> WHAT THE EXERCISE ASKS
Reproduce without alteration the lines of the records below, beginning at the line that contains "is (807, 1512)." and stopping after the line that contains "Edit is located at coordinates (51, 11).".

> WORKING DATA
▼▼▼
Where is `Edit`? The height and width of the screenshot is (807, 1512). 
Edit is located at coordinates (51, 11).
▲▲▲
▼▼▼
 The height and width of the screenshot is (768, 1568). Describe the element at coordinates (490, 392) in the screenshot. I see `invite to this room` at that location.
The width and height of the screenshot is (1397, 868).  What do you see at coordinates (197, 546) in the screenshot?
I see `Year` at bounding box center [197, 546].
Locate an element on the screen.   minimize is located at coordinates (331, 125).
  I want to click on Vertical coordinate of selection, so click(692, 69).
▲▲▲
▼▼▼
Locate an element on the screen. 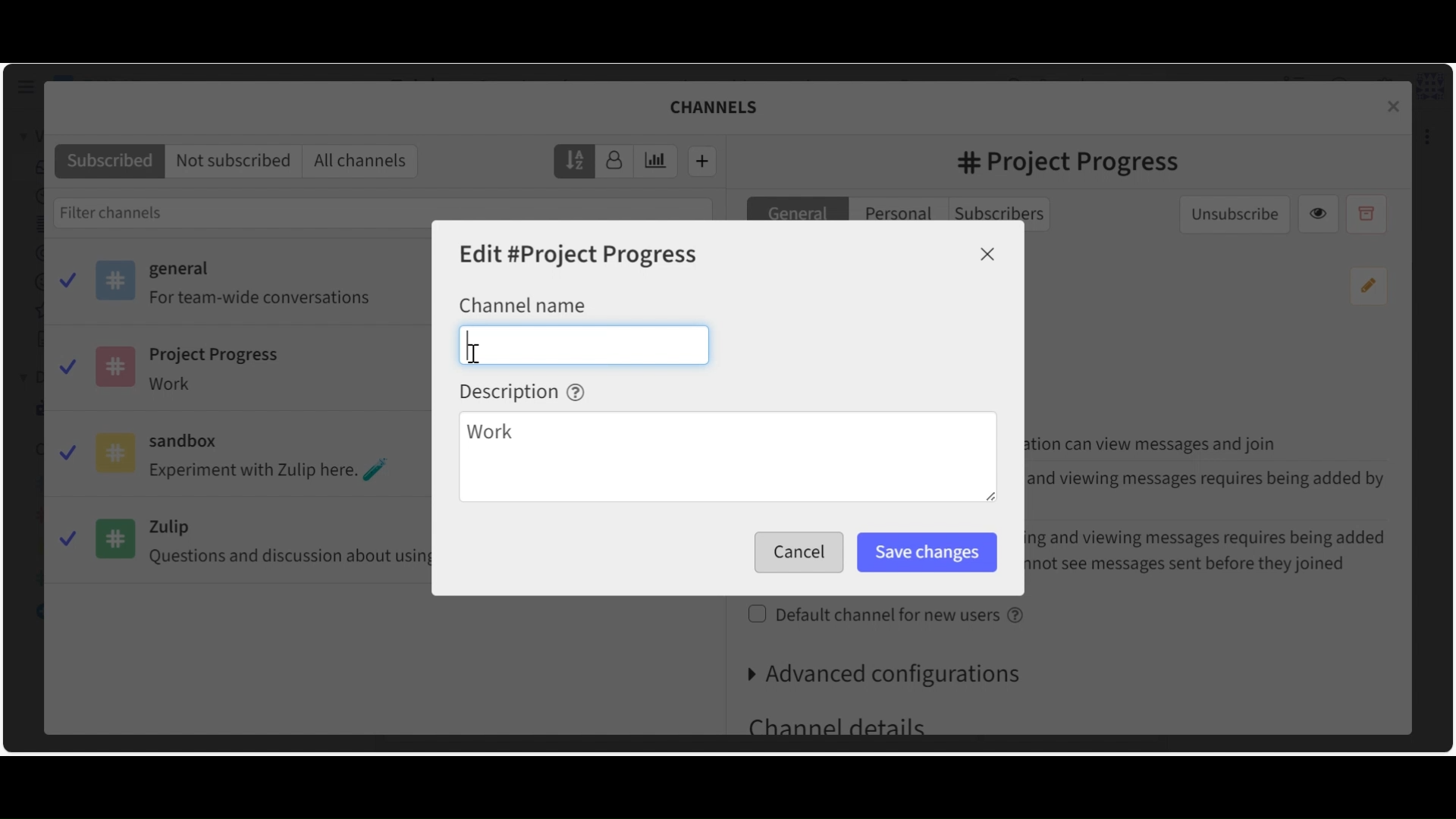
▲▲▲
> SOLUTION TO THIS EXERCISE
Where is `Edit`? The height and width of the screenshot is (807, 1512). 
Edit is located at coordinates (51, 11).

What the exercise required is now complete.